24 Geocoding

For this chapter you’ll need the following file, which is available for download here: san_francisco_active_marijuana_retailers.csv.

Several recent studies have looked at the effect of marijuana dispensaries on crime around the dispensary. For these analyses they find the coordinates of each crime in the city and see if it occurred in a certain distance from the dispensary. Many crime data sets provide the coordinates of where each crime occurred, however sometimes the coordinates are missing - and other data such as marijuana dispensary locations give only the address - meaning that we need a way to find the coordinates of these locations.

In this chapter we will cover how to geocode addresses. Geocoding is the process of taking an address (e.g. 123 Main Street, Somewhere, CA, 12345) and getting the longitude and latitude coordinates of that address. With these coordinates we can then do spatial analyses on the data ranging from simply making a map and showing where each address is to merging these coordinates with some other spatial data (such as seeing which police district the address is in) and seeing how it relates to other variables, such as crime.

To do our geocoding, we’re going to use the package `tidygeocoder` which greatly simplifies the work of geocoding addresses in R. For more information about this package, please see the package’s site here. If you’ve never used this package before you’ll need to install it using `install.packages("tidygeocoder")`.

``install.packages("tidygeocoder")``

Now we need to tell R that we want to use this package by running `library(tidygeocoder)`.

``library(tidygeocoder)``

To geocode our addresses we’ll use the helpfully named `geocode()` function inside of `tidygeocoder`. For `geocode()` we input an address and it returns the coordinates for that address.
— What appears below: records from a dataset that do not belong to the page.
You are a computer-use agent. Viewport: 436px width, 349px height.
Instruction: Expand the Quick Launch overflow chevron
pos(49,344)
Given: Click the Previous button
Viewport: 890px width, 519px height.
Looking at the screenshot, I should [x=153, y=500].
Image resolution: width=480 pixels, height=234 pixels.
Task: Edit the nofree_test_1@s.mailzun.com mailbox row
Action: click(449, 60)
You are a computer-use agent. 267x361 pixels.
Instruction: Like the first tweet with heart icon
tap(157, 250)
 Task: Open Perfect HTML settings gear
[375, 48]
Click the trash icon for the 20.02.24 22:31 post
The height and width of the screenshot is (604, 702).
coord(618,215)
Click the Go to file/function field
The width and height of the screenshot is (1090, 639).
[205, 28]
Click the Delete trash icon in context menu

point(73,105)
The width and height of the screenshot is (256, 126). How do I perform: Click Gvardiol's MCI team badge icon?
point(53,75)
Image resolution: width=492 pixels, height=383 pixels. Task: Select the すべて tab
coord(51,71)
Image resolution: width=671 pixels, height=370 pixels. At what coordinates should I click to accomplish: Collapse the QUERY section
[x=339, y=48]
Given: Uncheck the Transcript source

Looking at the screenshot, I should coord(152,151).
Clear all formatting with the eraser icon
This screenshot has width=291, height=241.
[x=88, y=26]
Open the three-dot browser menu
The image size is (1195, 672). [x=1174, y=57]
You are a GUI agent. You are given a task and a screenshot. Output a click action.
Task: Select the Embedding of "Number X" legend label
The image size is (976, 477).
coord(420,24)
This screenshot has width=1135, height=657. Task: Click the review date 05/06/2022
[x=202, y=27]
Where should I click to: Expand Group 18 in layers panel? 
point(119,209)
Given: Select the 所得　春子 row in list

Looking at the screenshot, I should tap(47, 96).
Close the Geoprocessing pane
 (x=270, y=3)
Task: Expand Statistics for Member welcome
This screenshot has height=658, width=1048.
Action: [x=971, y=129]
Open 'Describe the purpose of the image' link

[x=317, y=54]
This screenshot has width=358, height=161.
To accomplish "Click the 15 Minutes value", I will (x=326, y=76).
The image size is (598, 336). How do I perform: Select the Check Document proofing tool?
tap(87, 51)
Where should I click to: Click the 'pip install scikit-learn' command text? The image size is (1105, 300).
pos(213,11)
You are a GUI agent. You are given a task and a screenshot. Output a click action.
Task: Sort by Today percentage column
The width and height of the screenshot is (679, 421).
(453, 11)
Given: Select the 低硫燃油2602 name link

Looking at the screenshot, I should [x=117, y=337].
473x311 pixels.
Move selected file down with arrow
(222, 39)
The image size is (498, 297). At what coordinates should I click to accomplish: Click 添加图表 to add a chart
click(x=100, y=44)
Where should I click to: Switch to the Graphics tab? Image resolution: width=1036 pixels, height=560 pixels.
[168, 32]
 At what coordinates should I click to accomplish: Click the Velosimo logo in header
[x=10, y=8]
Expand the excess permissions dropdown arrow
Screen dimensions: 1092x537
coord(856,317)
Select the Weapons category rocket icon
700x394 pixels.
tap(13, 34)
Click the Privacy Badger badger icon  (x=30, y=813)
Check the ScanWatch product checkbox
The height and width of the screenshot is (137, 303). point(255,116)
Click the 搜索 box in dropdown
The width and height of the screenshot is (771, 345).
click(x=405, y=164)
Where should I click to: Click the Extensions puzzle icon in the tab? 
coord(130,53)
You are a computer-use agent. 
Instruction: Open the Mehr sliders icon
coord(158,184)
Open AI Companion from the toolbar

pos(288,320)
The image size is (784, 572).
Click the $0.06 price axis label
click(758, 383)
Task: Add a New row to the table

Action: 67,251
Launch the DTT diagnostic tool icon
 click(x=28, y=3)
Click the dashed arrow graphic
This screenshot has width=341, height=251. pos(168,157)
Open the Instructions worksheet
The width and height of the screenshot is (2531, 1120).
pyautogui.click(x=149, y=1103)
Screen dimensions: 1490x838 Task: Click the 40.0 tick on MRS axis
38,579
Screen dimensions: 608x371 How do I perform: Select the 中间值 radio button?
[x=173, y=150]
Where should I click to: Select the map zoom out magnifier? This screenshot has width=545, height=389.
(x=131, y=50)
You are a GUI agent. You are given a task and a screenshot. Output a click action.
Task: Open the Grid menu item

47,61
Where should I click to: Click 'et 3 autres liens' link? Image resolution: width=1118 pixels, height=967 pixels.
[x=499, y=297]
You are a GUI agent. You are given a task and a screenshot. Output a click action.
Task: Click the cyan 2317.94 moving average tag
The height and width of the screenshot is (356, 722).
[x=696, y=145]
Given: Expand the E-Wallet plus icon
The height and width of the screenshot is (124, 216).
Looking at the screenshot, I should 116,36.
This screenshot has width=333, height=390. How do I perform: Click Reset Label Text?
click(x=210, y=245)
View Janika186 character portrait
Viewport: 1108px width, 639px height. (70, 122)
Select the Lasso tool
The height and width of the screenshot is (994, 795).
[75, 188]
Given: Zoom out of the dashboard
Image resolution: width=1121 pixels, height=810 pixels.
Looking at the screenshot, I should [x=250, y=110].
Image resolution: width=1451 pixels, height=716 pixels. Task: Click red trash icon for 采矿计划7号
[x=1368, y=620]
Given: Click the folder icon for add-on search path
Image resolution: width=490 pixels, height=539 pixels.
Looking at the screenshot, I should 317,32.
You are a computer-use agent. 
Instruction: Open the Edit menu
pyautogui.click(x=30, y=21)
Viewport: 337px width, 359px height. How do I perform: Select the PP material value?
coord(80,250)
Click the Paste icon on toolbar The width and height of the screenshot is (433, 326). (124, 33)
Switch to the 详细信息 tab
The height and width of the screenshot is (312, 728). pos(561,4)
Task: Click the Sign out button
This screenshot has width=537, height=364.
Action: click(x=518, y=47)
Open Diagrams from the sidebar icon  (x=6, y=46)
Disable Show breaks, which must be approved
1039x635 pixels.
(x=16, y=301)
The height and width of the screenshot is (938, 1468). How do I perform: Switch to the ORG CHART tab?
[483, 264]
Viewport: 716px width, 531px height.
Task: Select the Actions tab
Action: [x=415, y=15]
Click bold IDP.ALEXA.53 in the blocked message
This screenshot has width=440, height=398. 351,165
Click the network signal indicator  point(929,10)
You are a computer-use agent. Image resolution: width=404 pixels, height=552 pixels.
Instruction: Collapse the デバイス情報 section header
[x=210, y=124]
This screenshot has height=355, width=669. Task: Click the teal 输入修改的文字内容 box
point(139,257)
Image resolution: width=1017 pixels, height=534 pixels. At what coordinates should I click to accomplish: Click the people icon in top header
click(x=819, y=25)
For our address we’ll use “750 Race St. Philadelphia, PA 19106,” which is the address of the Philadelphia Police Department headquarters.

``````geocode("750 Race St. Philadelphia, PA 19106")
# Error: .tbl is not a dataframe. See ?geocode``````

As shown above, running `geocode("750 Race St. Philadelphia, PA 19106")` gives us an error that tells us that “.tbl is not a dataframe.” The issue is that `geocode()` expects a data.frame (and .tbl is an abbreviation for tibble, which is a kind of data.frame), but we entered only the string with our one address, not a data.frame. For this function to work we need to enter two parameters into `geocode()`: a data.frame (or something similar such as a tibble) and the name of the column that has the addresses.22 Since we need a data.frame, we’ll make one below. I’m calling it address_to_geocode and calling the column with the address “address”, but you can call both the data.frame and the column whatever name you want.

``````address_to_geocode <- data.frame(address =
"750 Race St. Philadelphia, PA 19106")``````

Now let’s try again. We’ll enter our data.frame address_to_geocode first and then the name of our column which is “address”.

``````geocode(address_to_geocode, address)
# # A tibble: 1 × 3
#   <chr>                               <dbl> <dbl>
# 1 750 Race St. Philadelphia, PA 19106  40.0 -75.2``````

It worked, returning the same data.frame but with two additional columns with the latitude and longitude of that address.

You might be wondering why we put “address” into `geocode()` without quotes when usually when we talk about a column we need to do so in quotes. The simple answer is that the authors of the `tidygeocoder` package spent the time allowing users to input the column name either with or without quotes. Trying it again and now having “address” in quotes gives us the same result.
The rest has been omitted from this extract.